■ GIVEN EXERCISE 1 ■
According to the abstract on Saturn's stratosphere, what is Saturn's axial tilt?

■ SOURCE DOCUMENT ■
Seasonal and interannual variability in Saturn's stratosphere

Abstract:

The stratosphere of Saturn is highly variable. With an axial tilt of 26.7°, Saturn experiences seasons like Earth and is currently approaching northern summer solstice in 2017. In addition to general seasonal change, previous studies have highlighted that Saturn's stratosphere is host to a range of dynamical phenomena. These processes have an observable effect on the vertical temperature profile and stratospheric concentrations of acetylene (C2H2) and ethane (C2H6), which may be determined or retrieved from thermal infrared observations of Saturn. This thesis presents an analysis of observations of Saturn acquired by Voyager's IRIS (Infrared Interferometer Spectrometer, 180 - 2500 cm-1, Hanel et al.,[1980]) instrument in 1980, Cassini's CIRS (Composite Infrared Spectrometer, 10 - 1400 cm-1, Flasar et al.,[2004]) instrument from 2005 to 2012 and the Celeste spectrometer (400 - 2000 cm-1, Moran et al.,[2007]) on NASA's IRTF (Infrared Telescope Facility) in 2012 in order to track seasonal and interannual changes in Saturn's stratosphere.

■ GIVEN EXERCISE 2 ■
Return, unchanged, the stretch of the records from the line containing "Bugs (626, 273)" through the end of the records.

■ EXERCISE INPUTS ■
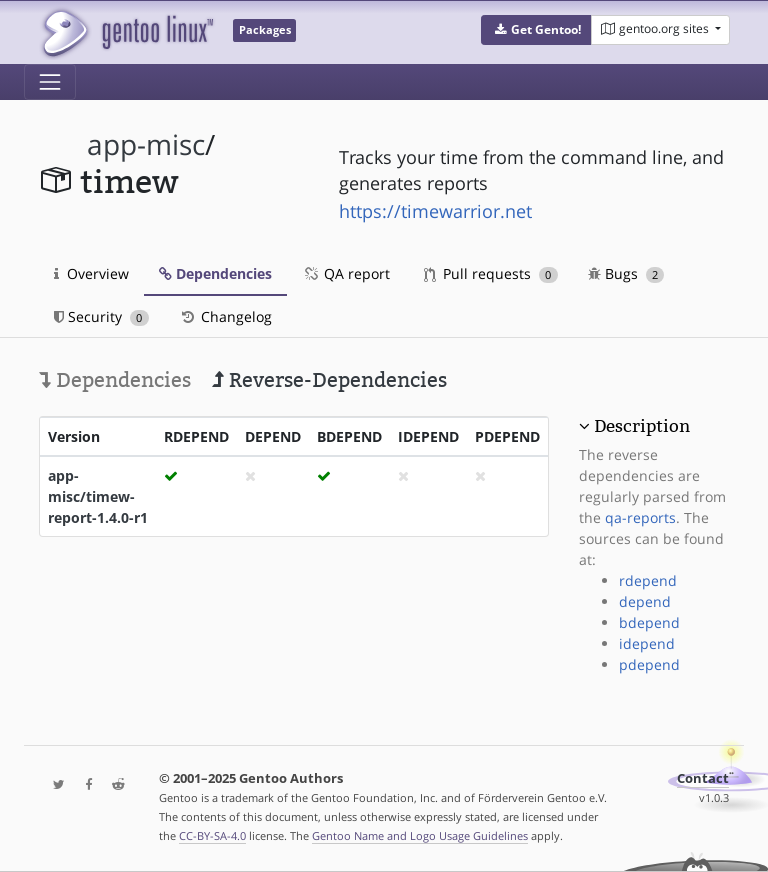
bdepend (649, 622)
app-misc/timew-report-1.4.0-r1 (98, 496)
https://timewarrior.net (435, 211)
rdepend (648, 580)
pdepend (649, 664)
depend (645, 601)
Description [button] (642, 426)
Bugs (626, 273)
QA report (346, 273)
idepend (647, 643)
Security (101, 316)
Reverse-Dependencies (329, 380)
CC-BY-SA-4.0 (212, 835)
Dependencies (215, 273)
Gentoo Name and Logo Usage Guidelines (420, 835)
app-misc (146, 144)
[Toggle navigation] (50, 82)
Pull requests (491, 273)
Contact (703, 778)
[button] (536, 30)
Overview (91, 273)
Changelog (225, 316)
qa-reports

■ RESULT 1 ■
26.7°

■ RESULT 2 ■
Bugs (626, 273)
QA report (346, 273)
idepend (647, 643)
Security (101, 316)
Reverse-Dependencies (329, 380)
CC-BY-SA-4.0 (212, 835)
Dependencies (215, 273)
Gentoo Name and Logo Usage Guidelines (420, 835)
app-misc (146, 144)
[Toggle navigation] (50, 82)
Pull requests (491, 273)
Contact (703, 778)
[button] (536, 30)
Overview (91, 273)
Changelog (225, 316)
qa-reports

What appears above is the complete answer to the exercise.